Dies ist zum Beispiel der Fall in folgenden Situationen:

  • Es handelt sich um eine fristlose Kündigung.
  • Dringende betriebliche Gründe erfordern die Anwesenheit des ausscheidenden Mitarbeiters (z. B. ein Nachfolger in einer anspruchsvollen Tätigkeit muss eingearbeitet werden).

Die Höhe der Urlaubsabgeltung hängt dabei vom durchschnittlichen Verdienst des Arbeitnehmers ab. Zur Berechnung werden die letzten 13 Wochen vor Beginn des Urlaubs herangezogen. Überstundenzahlungen sind davon ausgenommen.

Urlaubsabgeltung vs. Urlaubsentgelt: Einfach erklärt

  • Die Urlaubsabgeltung ist die Auszahlung für nicht genommenen Urlaub, die einem Arbeitnehmer zusteht, wenn das Arbeitsverhältnis endet.
  • Das Urlaubsentgelt ist das Gehalt, das ein Arbeitnehmer während seines Urlaubs erhält.

7. Ist es möglich, auf den Urlaubsanspruch nach einer Kündigung zu verzichten?

Unter bestimmten Bedingungen können Mitarbeiter auf ihren Anspruch auf Resturlaub oder Urlaubsabgeltung verzichten. Erforderlich dafür ist eine schriftliche Vereinbarung zwischen Arbeitgeber und Arbeitnehmer. Zum Beispiel kann dies im Rahmen eines Beendigungsvergleichs erfolgen. Dies ist in der Praxis in der Regel nicht alltäglich.

8. Wichtige Fragen zum Urlaubsanspruch bei einer Kündigung

Haben Arbeitnehmer während der Kündigungsfrist Anspruch auf Urlaub?

Ja, während der Kündigungsfrist haben Arbeitnehmer Anspruch auf ihren Urlaub.
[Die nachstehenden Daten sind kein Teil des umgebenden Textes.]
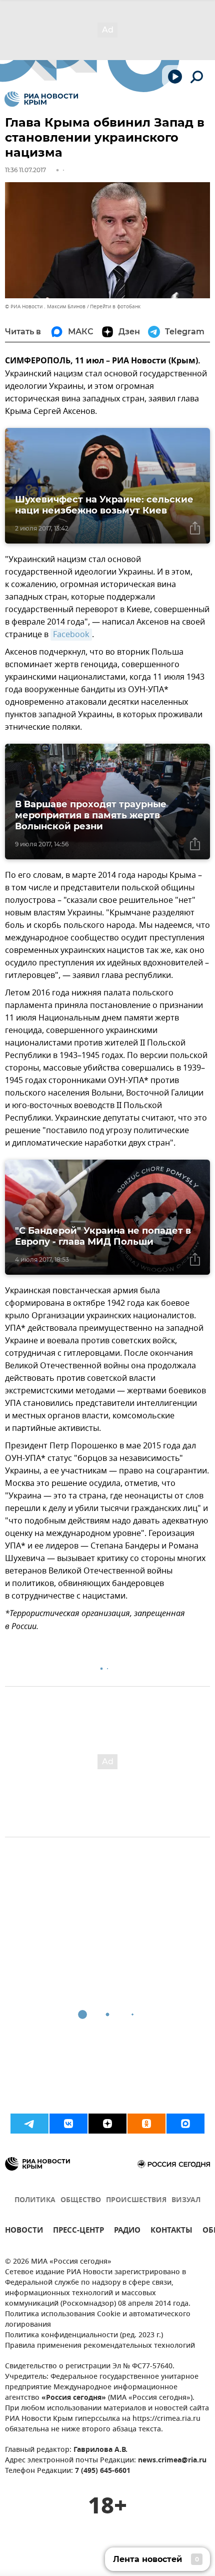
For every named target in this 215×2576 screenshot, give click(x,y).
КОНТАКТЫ (171, 2231)
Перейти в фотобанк (115, 306)
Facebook (71, 635)
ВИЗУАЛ (186, 2200)
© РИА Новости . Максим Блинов (45, 306)
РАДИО (127, 2231)
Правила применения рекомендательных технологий (100, 2346)
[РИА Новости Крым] (41, 99)
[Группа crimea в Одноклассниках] (147, 2124)
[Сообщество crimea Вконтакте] (69, 2124)
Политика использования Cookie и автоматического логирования (97, 2320)
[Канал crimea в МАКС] (185, 2124)
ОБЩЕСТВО (80, 2200)
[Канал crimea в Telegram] (29, 2124)
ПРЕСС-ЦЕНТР (78, 2231)
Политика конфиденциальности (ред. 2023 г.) (84, 2335)
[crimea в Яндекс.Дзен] (107, 2124)
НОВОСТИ (24, 2231)
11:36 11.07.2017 (25, 170)
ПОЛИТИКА (35, 2200)
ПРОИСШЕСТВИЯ (136, 2200)
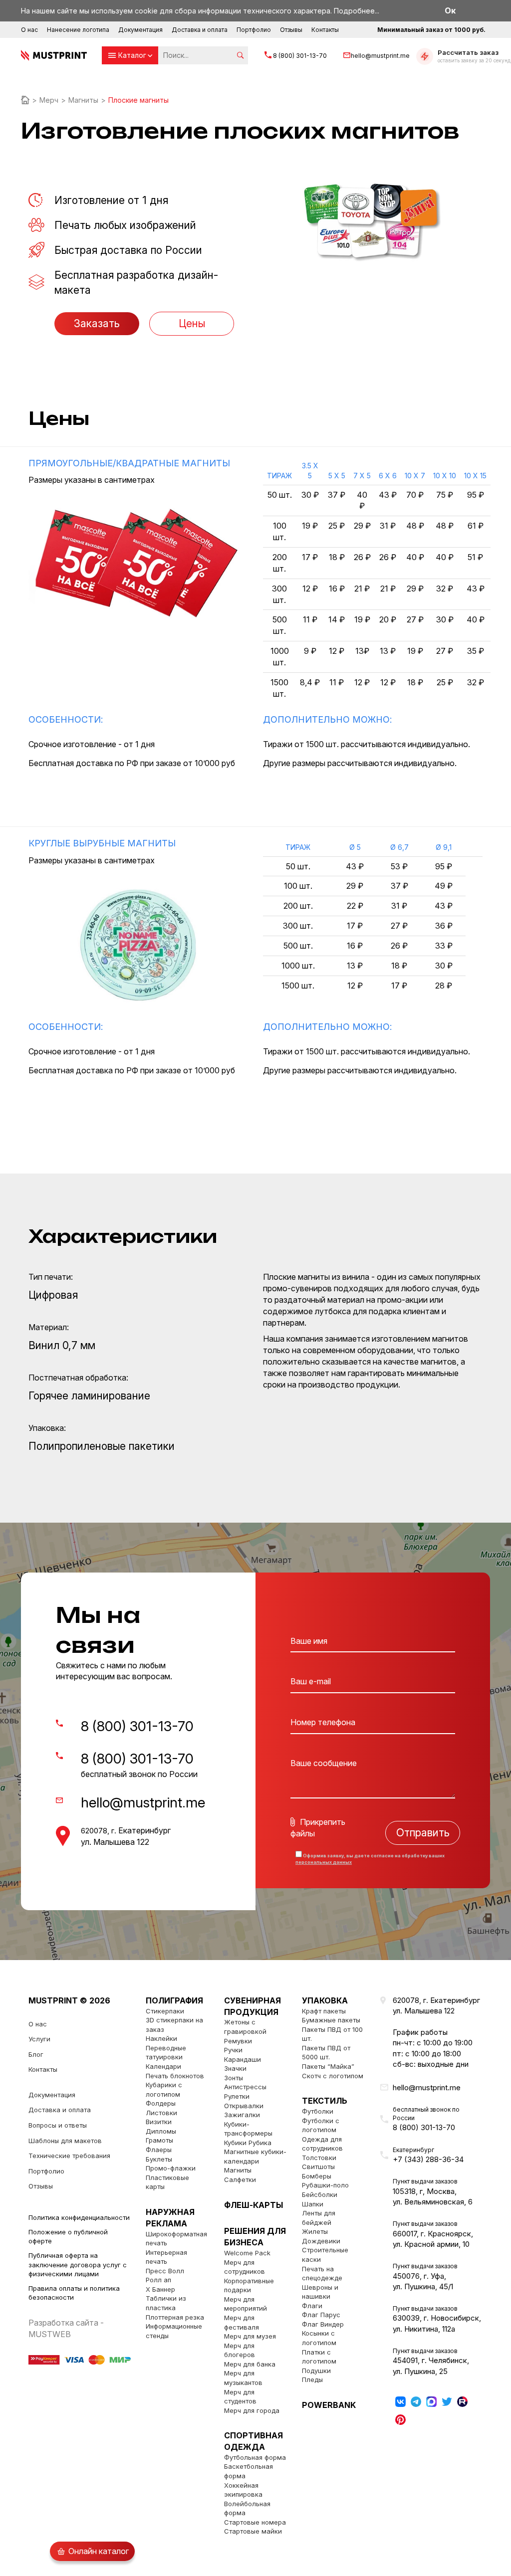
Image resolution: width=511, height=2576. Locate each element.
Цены (192, 323)
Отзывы (291, 29)
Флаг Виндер (323, 2324)
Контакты (325, 29)
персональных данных (323, 1862)
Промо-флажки (171, 2168)
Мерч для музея (250, 2336)
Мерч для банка (249, 2364)
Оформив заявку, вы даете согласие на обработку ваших (370, 1859)
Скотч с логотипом (332, 2076)
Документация (140, 29)
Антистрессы (245, 2087)
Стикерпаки (165, 2011)
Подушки (316, 2371)
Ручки (233, 2050)
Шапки (312, 2204)
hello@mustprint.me (380, 55)
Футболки (317, 2111)
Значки (235, 2068)
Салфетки (240, 2179)
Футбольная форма (255, 2457)
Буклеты (159, 2159)
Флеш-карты (253, 2205)
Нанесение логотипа (78, 29)
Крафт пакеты (324, 2011)
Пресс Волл (165, 2271)
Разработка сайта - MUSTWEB (66, 2328)
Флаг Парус (321, 2315)
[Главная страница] (25, 100)
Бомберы (316, 2176)
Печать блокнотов (175, 2076)
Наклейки (161, 2038)
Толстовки (319, 2158)
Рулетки (237, 2096)
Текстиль (324, 2101)
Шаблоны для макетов (65, 2141)
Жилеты (315, 2231)
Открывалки (243, 2106)
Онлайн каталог (98, 2551)
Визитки (159, 2122)
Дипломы (161, 2131)
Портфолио (254, 29)
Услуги (39, 2039)
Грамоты (159, 2140)
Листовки (161, 2113)
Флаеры (159, 2150)
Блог (35, 2054)
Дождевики (321, 2241)
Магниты (238, 2170)
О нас (29, 29)
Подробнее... (356, 10)
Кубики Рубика (247, 2143)
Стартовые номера (255, 2522)
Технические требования (69, 2156)
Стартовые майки (253, 2531)
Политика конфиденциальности (79, 2217)
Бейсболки (319, 2194)
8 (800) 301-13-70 (300, 55)
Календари (163, 2066)
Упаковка (325, 2000)
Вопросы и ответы (57, 2125)
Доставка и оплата (200, 29)
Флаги (312, 2306)
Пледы (312, 2379)
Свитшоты (318, 2167)
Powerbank (329, 2405)
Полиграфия (174, 2000)
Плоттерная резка (175, 2317)
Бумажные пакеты (331, 2020)
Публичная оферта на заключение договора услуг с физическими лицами (77, 2264)
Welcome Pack (247, 2253)
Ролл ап (158, 2280)
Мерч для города (251, 2410)
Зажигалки (242, 2115)
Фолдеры (161, 2103)
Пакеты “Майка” (328, 2066)
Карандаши (242, 2059)
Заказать (97, 323)
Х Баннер (160, 2289)
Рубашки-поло (325, 2185)
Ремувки (238, 2041)
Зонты (233, 2078)
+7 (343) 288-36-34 (428, 2159)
Sie dürfen also ihre verbleibenden Urlaubstage noch nehmen. Ist dies nicht mehr möglich, muss der Resturlaub ausbezahlt werden.

Wie viele Urlaubstage stehen Mitarbeitern nach einer Kündigung noch zu?

Die Anzahl der Urlaubstage nach einer Kündigung hängt davon ab, wann im Jahr der Mitarbeiter gekündigt hat und wie viele Urlaubstage er bereits genommen hat.

Um den genauen Resturlaub zu ermitteln, sehen Sie sich den Abschnitt „Urlaubsanspruch bei Kündigung berechnen: So gelingt‘s“ an. Dort finden Sie eine Schritt-für-Schritt-Anleitung inkl. Beispielrechnung.

Müssen Sie als Arbeitgeber Resturlaub auszahlen?

Wenn ausscheidende Arbeitnehmer ihren Resturlaub nicht mehr nehmen können (z. B. wegen dringenden betrieblichen Erfordernissen), müssen Sie diesen Urlaub finanziell abgelten. Näheres dazu im Abschnitt “Urlaubsabgeltung”. 

Gilt der gleiche Urlaubsanspruch bei Arbeitnehmerkündigung und Arbeitgeberkündigung?

Ob die Kündigung vom Arbeitnehmer oder vom Arbeitgeber ausgesprochen wird, spielt für den Urlaubsanspruch grundsätzlich keine Rolle. Auch der Kündigungsgrund hat keinen unmittelbaren Einfluss auf den Urlaubsanspruch.

Was passiert, wenn Arbeitnehmer während der Kündigungsfrist krank werden?

Wenn ein Mitarbeiter während der Kündigungsfrist krank wird, verfällt sein Resturlaub in der Regel nicht. Die Erkrankung ändert nichts an den bestehenden Ansprüchen auf Urlaub oder auf eine mögliche Urlaubsabgeltung.